----- Data for analysis

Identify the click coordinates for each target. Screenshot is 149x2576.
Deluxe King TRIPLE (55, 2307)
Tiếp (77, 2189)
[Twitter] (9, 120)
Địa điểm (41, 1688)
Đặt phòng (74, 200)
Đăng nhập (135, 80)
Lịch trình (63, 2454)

----------

* _What the task asks_: Could you reproduce every record exactly as written?

* _Expected output_:
Identify the click coordinates for each target. Screenshot is 149x2576.
Deluxe King TRIPLE (55, 2307)
Tiếp (77, 2189)
[Twitter] (9, 120)
Địa điểm (41, 1688)
Đặt phòng (74, 200)
Đăng nhập (135, 80)
Lịch trình (63, 2454)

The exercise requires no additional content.